● WHAT IS EXPECTED
Look through the data for the string "This". Copy every line where it is found.

● INFORMATION SUPPLIED
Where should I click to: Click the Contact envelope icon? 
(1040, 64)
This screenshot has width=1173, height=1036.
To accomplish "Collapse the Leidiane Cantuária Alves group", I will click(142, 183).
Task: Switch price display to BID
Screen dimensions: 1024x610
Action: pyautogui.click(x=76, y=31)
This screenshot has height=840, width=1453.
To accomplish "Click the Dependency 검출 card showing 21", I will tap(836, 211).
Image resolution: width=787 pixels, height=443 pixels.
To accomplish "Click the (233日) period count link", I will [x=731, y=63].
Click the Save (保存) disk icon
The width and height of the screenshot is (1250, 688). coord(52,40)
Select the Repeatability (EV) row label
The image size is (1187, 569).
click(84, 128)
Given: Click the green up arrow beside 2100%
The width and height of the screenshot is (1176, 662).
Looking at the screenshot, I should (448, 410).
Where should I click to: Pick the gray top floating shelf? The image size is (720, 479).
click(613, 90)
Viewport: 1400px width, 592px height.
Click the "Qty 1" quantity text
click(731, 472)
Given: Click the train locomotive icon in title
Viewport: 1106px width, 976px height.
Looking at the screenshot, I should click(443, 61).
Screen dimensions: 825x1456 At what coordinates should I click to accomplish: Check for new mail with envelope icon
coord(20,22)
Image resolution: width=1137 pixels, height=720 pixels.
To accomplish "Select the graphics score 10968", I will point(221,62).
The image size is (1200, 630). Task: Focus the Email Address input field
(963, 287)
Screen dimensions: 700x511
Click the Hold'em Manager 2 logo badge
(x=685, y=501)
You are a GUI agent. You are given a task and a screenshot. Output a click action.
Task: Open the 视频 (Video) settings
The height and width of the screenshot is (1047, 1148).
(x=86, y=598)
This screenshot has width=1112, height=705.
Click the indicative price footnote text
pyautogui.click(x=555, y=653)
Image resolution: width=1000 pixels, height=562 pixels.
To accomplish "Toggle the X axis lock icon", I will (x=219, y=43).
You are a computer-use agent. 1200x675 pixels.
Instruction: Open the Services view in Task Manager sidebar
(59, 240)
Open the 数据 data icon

● EXERCISE SOLUTION
This screenshot has width=1173, height=1036.
This screenshot has height=840, width=1453.
This screenshot has width=1112, height=705.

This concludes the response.